Inland Empire Man Arrested on Wire Fraud Charge that He Engineered $10 Million Ponzi Scheme Targeting Elderly and Retired Victims

For Immediate Release
U.S. Attorney's Office, Central District of California

          RIVERSIDE, California – A Riverside County man was arrested this morning on a federal criminal complaint alleging he swindled dozens of his clients, many of them elderly retirees, in a long-running Ponzi scheme that took in more than $10 million in victim-investor money.

          Paul Horton Smith Sr., 56, of Moreno Valley, was taken into custody today by the FBI and is expected to make his initial appearance this afternoon in United States District Court in Los Angeles.

          The complaint charges Smith with one count of wire fraud, a crime that carries a statutory maximum sentence of 20 years in federal prison.

          According to the affidavit filed with the complaint, from at least 2013 until the present, Smith offered 75 clients an investment he called “Northstar,” which he said was a private annuity contract that was a safe alternative to the stock market and provided a generous annual rate of return of between 5 percent and 6 percent. Instead, Smith used his victim investors’ money as lulling payments to earlier investors.

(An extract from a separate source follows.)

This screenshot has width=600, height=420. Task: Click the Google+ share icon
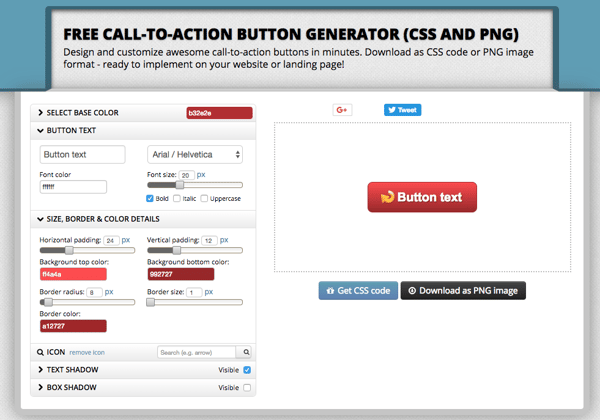point(342,110)
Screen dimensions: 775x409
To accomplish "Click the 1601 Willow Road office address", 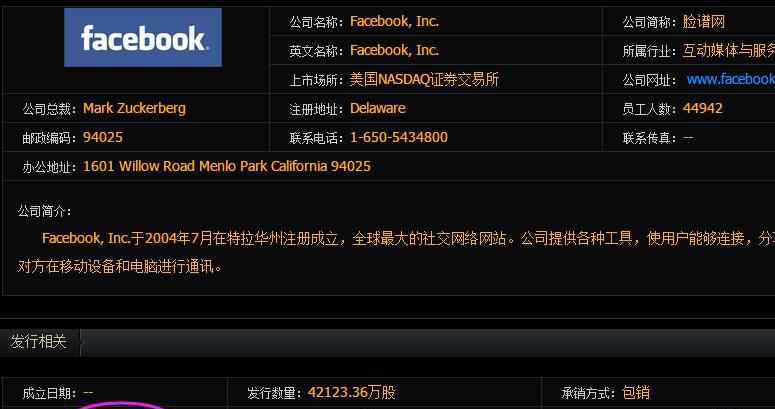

          Smith, who advertised himself on his website as a chartered senior financial planner, is the owner of several businesses in the Riverside area, including Planning Services, Inc. and Northstar Communications LLC.

          He also conducted free seminars via Planning Services at various locations around the Riverside area where he discussed estate planning, trust creation to protect assets, and other financial matters. Smith solicited some of his victims at this seminar, the affidavit states.

          One victim, a 70-year-old woman who had known Smith from their mutual church association in the 1990s, sold a home in Arizona in August 2016 and wrote a $175,000 check to Northstar for investment. Instead of investing the victim’s money, Smith transferred her funds to other investors and he used her money to pay off the other investors’ tax bills with the IRS and the Franchise Tax Board, according to the affidavit.

          In November 2019, another victim, an 86-year-old woman who had known Smith for many years, invested approximately $169,126 in Northstar from the sale of a rental property. The following day, Smith took $134,863 of the victim’s money to pay off another victim investor.

          A review of bank records show that these victims have transferred more than $10 million to Smith’s business entities since 2013 and there is evidence that this scheme goes back to the early 2000s, according to the affidavit.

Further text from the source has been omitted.